(RINCIAN TUGAS): Terjemahkan kalimat "Tahlilan kemudian ditutup dengan doa yang dipimpin oleh tokoh ulama setempat yang di-amini oleh para hadirin." dari teks tentang tahlilan ke dalam bahasa Inggris.

──────── KUTIPAN TEKS ────────

Hukum Tahlilan
Tahlilan adalah ritual / upacara
selamatan yang dilakukan sebagian umat Islam, kebanyakan di Indonesia dan
kemungkinan di Malaysia, untuk memperingati dan mendoakan orang yang telah
meninggal yang biasanya dilakukan pada hari pertama kematian hingga hari
ketujuh, dan selanjutnya dilakukan pada hari ke-40, ke-100, kesatu tahun
pertama, kedua, ketiga dan seterusnya. Ada pula yang melakukan tahlilan pada
hari ke-1000. (sumber http://id.wikipedia.org/wiki/Tahlilan)
Tahlilan ini dilakukan dengan
mengucapkan berbagai dzikir dan pembacaan al Qur’an (seperti; surat Al Fatihah
dan Yasin) bahkan tidak jarang juga keluarga si mayit secara khusus mengundang
para qori untuk membacakannya bagi si mayit. Tahlilan kemudian ditutup dengan
doa yang dipimpin oleh tokoh ulama setempat yang di-amini oleh para hadirin.
Ada dua hal yang perlu dilihat dari sudut pandang syari’ah
didalam permasalahan ini :
- Pengiriman pahala amal-amal sholeh kepada si mayit.
Abu Hirairoh meriwayatkan dari
Rasulullah saw bahwa beliau saw bersabda,”Apabila anak Adam meninggal dunia
maka terputuslah amalnya kecuali dari tiga hal : dari sedekah jariyah atau ilmu
yang bermanfaat atau anak sholeh yang mendoakannya.” (HR. Muslim)

──────── DATA TERSEDIA ────────

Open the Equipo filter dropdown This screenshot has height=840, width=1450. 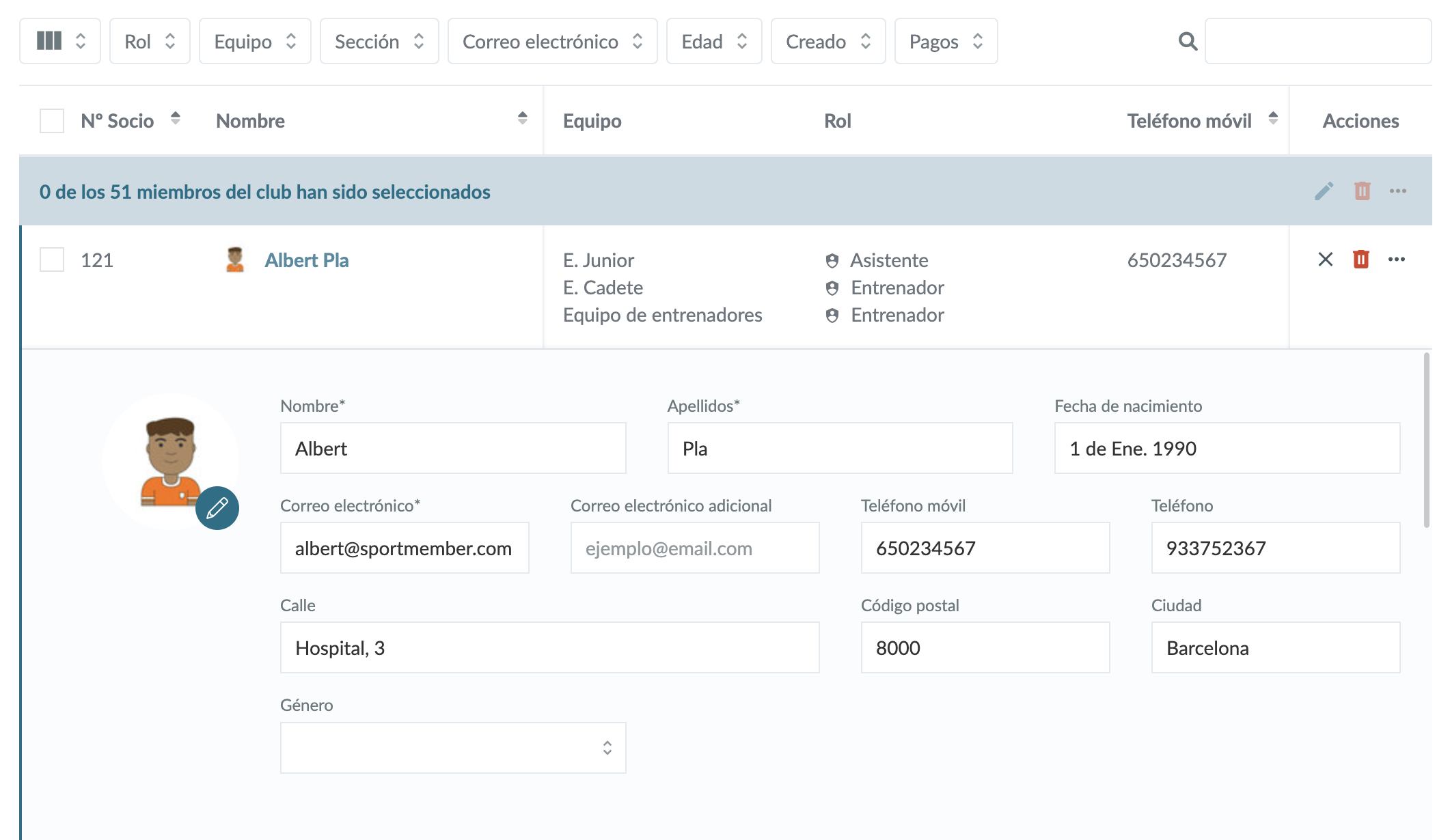(x=255, y=42)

────────

(JAWABAN BENAR): Tahlilan is then concluded with a prayer led by a local religious scholar, to which those in attendance say "amen."